Raj Shah Rockefeller Foundation

A flour mill powered by mini-grid electricity

How critical has it been to build your team and to attract top talent to the Foundation?

We have brought in extraordinary talent. Frankly, I think the last American election caused a lot of people to ask themselves, what are they doing as citizens to make our world more just, to make our world more collaborative, to make our world more compassionate? We have built a team that we’re extraordinarily proud of. Of the 12 senior members of our leadership team, 10 are new over the last few years, and we are now an exceptionally diverse team.

As an organization, we are over 50 percent in terms of diversity and that diversity is a strength for us. We’re a global institution. Even our work in the United States is focused on helping America’s working families who are often living in poverty and even if they’re not officially in poverty, they’re not able to make ends meet and be hopeful about their kids future and they are disproportionately African American or Hispanic American.

Having a diverse team that has a diversity of experiences and represents different communities in this country and around the world has been a big part of our success. I’m so excited about our team. The person who leads our health program was a senior executive at Merck and is a well-respected scientist who has built massive programs around the world to save women’s lives at the point of childbirth and is a hero of mine. The gentleman who currently leads our domestic portfolio was a former civil society leader in Baltimore and has worked with cities around the country to help expand opportunity and protect communities from being displaced, even as growth and development happens around them.

The person who leads our food team has got two degrees from MIT and a Ph.D. from Cornell. He is a true leader in every capacity and has a vision for addressing long-term chronic disease like diabetes and cardiovascular disease by changing diets and is working with food systems at home and around the world to do that. The person that leads our power team is a Indian gentleman who is an extraordinary leader who spent nine years building that power program that we described and shepherding it along and brings a lot of respect and talent.

Our chief operating officer ran Microsoft’s servers business which would, standing alone, have been at the time the fourth largest software company in the world, and he was President Obama’s chief information officer and has a deep personal commitment to service and these issues. Our chief investment officer is a Chinese-born immigrant and is on the forefront of mission-oriented endowment management and investing, and is such a courageous leader willing to take risks to do things that ensure that our actions speak our values, even as we protect our financial capacity to be a strong and present grantmaking institution.

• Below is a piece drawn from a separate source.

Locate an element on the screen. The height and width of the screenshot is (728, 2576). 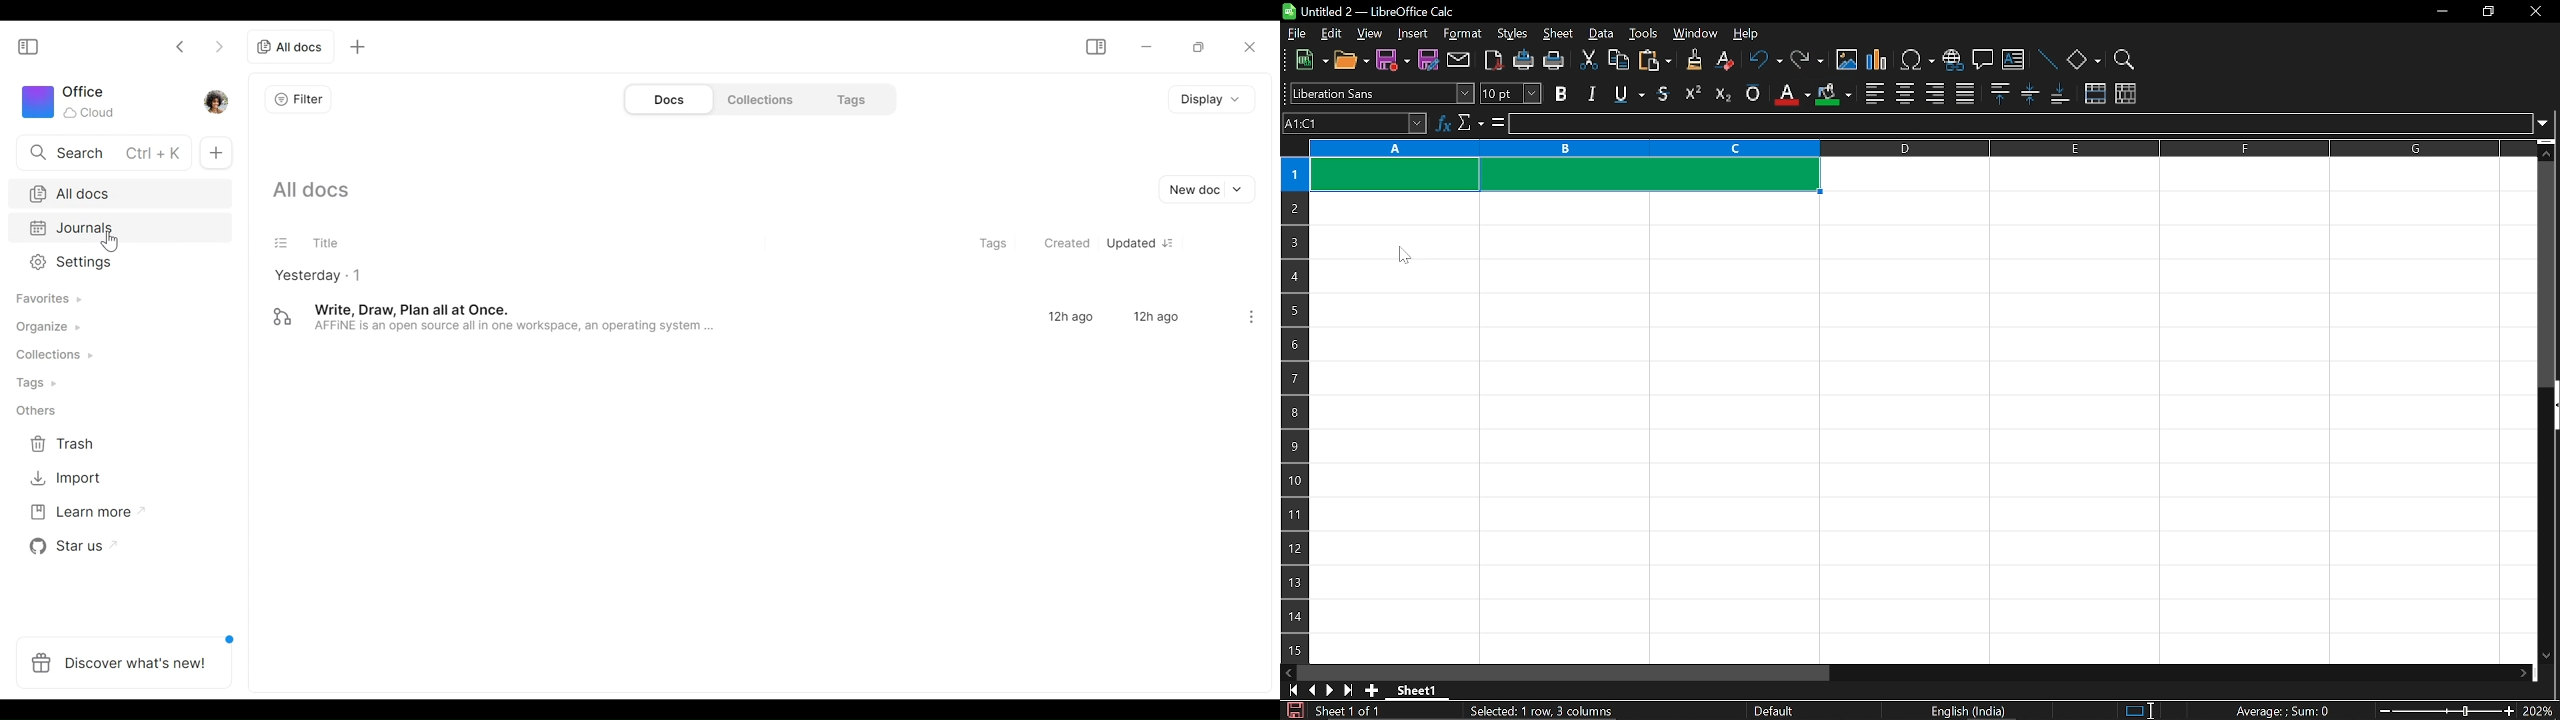
columns is located at coordinates (1920, 149).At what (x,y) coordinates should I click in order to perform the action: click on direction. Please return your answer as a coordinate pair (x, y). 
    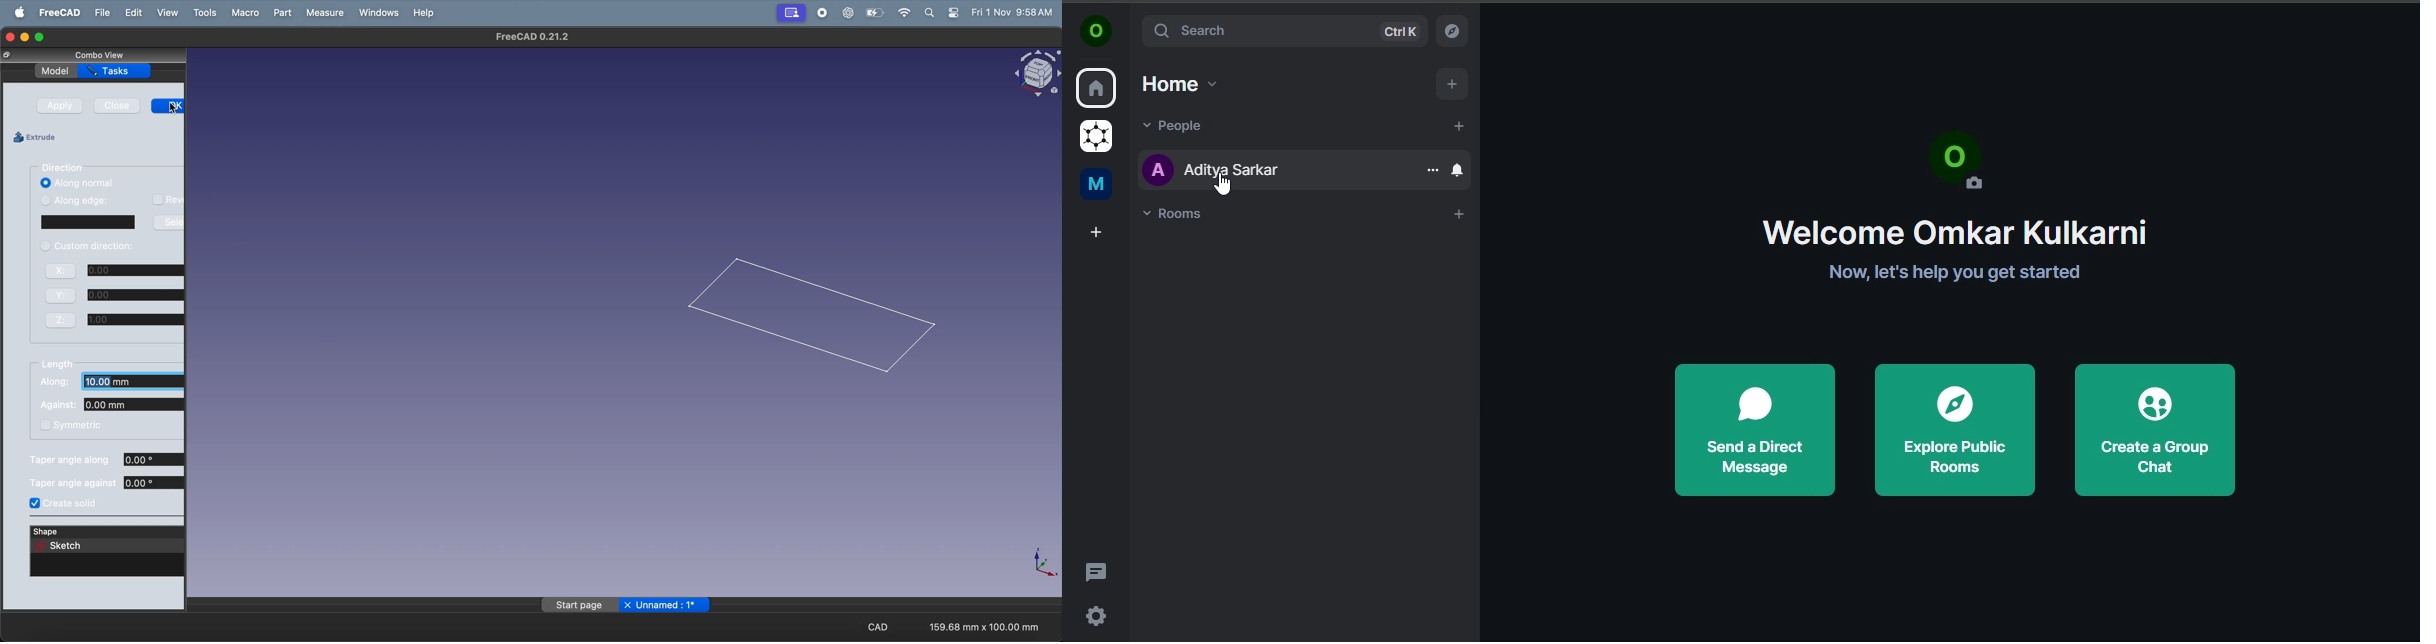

We have a tough, diverse, committed, focused team. I would say we have the single best team in American philanthropy, maybe globally. It is an incredible group of talented leaders. 

Did you know early on that you had a passion for this type of work?

I grew up in suburban Detroit. My dad worked at Ford for 30-plus years. My mom was a Montessori schoolteacher. All I ever wanted to do was be an auto designer and maybe someday have an auto company. Somewhere along the way, I became a doctor and health economist, got inspired by politics, worked for Al Gore during the 2000 presidential campaign, and then met Bill and Melinda Gates when they were early on in starting their foundation. They invited me to be a part of that experience, and I helped them set up largely immunization programs around the world that have since saved millions of lives.

I just saw the power of this work. I don’t even think of it as philanthropy. Once you get the best people and the most capable people, the smartest minds in the room, cut across left, right, cut across private, public, you can solve pretty much any problem out there if you stay focused and persistent. The Rockefeller Foundation is an institution that has proven that many times and I hope to have a chance to prove it many more times.